__Your task__. Restate word for word the lines of the entries below, starting with the line that holds "Click Iceland's goals for value 11" and ending with the line that holds "The image size is (1100, 640).", and no others.

[Dataset entries — start]

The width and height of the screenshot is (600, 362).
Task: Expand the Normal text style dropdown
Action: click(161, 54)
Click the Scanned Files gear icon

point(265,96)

[Dataset entries — finish]
[Dataset entries — start]

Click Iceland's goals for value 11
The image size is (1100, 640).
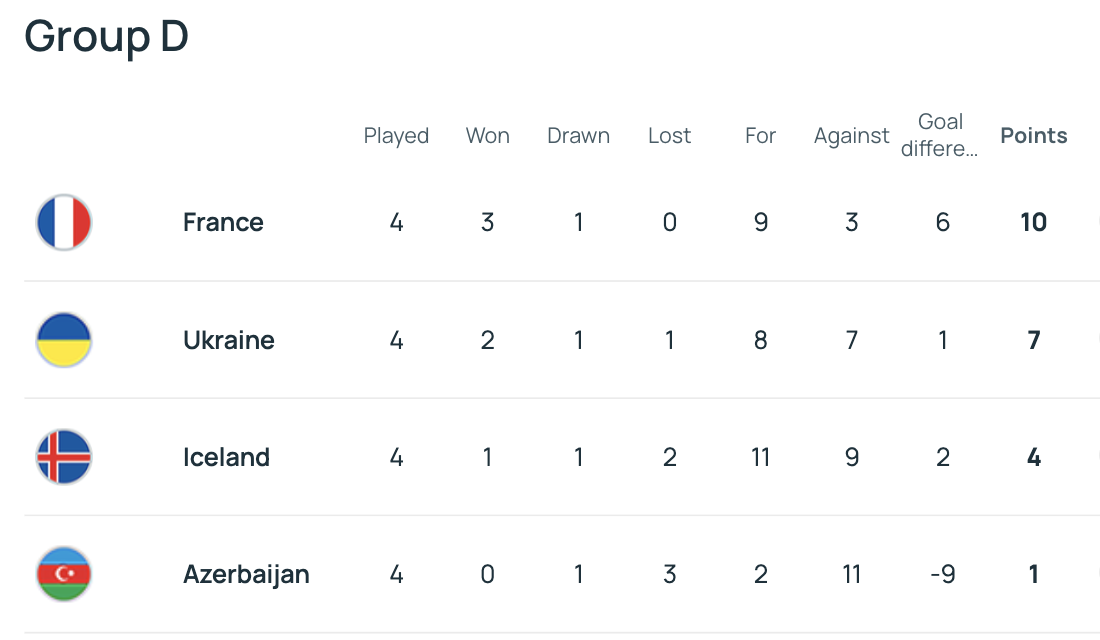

[Dataset entries — finish]
[Dataset entries — start]

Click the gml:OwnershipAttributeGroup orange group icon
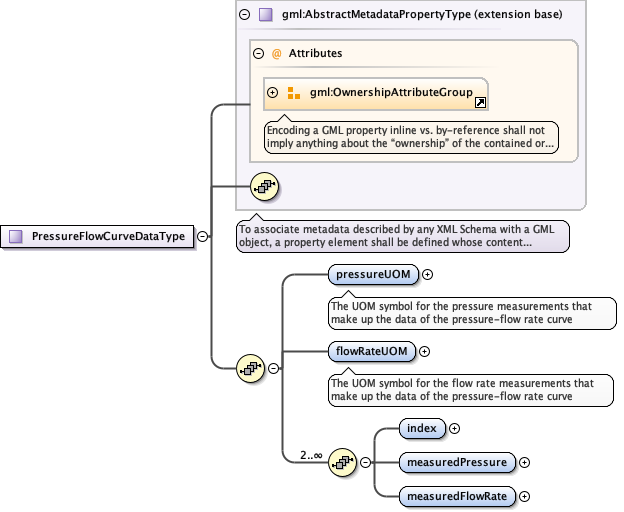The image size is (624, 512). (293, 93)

[Dataset entries — finish]

__Result__.
Click Iceland's goals for value 11
The image size is (1100, 640).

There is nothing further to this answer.